When the 1-year term deposit matures, reinvest that money into a new 3-year term. A year later, when the 2-year term deposit matures, reinvest that into another 3-year term. Repeat this process, and you’ll always have a deposit maturing every year, giving you consistent returns and flexibility.

How To Avoid Common Traps with Term Deposits?

While term deposits are a safe and reliable way to grow your savings, a few mistakes can reduce your potential returns. 

Here are the most common pitfalls to watch out for and how to avoid them.

Pitfall 1: Locking into Long Terms When Rates Are Expected to Rise

If interest rates are low and likely to increase soon, putting all your money into a long-term deposit could mean you miss out on better rates. 

Solution: Consider shorter-term deposits or use a laddering strategy to spread out your investments. This way, you can take advantage of higher rates when they come.
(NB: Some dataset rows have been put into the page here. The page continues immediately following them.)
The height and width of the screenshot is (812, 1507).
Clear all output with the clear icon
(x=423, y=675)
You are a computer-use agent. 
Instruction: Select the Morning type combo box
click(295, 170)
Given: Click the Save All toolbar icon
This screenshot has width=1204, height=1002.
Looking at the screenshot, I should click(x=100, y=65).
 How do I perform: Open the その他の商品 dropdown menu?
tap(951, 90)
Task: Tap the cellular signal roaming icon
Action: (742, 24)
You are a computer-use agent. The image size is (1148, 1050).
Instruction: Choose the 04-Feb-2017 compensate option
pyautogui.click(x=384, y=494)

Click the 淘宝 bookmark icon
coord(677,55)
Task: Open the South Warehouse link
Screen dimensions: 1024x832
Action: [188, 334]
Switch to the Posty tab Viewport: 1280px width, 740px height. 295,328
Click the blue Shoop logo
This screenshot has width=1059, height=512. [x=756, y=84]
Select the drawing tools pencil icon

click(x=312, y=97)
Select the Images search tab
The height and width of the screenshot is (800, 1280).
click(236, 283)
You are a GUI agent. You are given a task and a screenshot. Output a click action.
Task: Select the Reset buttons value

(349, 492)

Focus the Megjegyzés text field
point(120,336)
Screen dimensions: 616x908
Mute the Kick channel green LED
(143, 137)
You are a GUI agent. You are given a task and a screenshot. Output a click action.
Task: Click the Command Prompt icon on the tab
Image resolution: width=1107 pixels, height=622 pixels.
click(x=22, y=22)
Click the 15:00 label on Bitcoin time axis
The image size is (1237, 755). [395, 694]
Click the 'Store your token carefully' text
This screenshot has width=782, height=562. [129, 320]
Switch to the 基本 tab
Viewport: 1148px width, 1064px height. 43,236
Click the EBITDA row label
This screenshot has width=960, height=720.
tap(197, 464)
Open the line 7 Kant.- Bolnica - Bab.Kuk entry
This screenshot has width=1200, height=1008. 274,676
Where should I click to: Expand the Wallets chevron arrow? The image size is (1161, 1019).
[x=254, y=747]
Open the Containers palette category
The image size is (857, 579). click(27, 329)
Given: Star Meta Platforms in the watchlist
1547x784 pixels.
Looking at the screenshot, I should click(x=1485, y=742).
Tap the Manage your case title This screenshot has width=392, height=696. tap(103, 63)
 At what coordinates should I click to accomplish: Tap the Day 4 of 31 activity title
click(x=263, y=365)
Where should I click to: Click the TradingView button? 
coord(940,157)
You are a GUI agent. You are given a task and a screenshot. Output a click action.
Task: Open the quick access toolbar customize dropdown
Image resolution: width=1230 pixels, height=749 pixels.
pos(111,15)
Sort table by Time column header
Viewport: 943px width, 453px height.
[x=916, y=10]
Pitfall 2: Not Considering Compounding Frequency

Not all term deposits offer the same compounding frequency. If you choose a deposit with annual compounding instead of monthly compounding, your money won’t grow as quickly.

Solution: Always check how often the interest is compounded. Choosing a term deposit with more frequent compounding (like monthly) can help maximise your returns.

Pitfall 3: Ignoring Laddering Strategies for Flexibility

Putting all your money into a single deposit with one maturity date can limit your flexibility. If you need your money before the term ends or if rates change, you’re stuck.

Solution: Use laddering to stagger your term deposits. This way, part of your investment matures regularly, giving you ongoing access to funds and the chance to reinvest at better rates.

Final Words

Term deposits are a reliable way to grow your money safely, but to get the most out of them, it’s important to choose the right strategies. 

Now’s the time to take a step back and evaluate your financial goals. Are you saving for something short-term, or are you planning for the future? No matter your goal, term deposits can help you achieve it.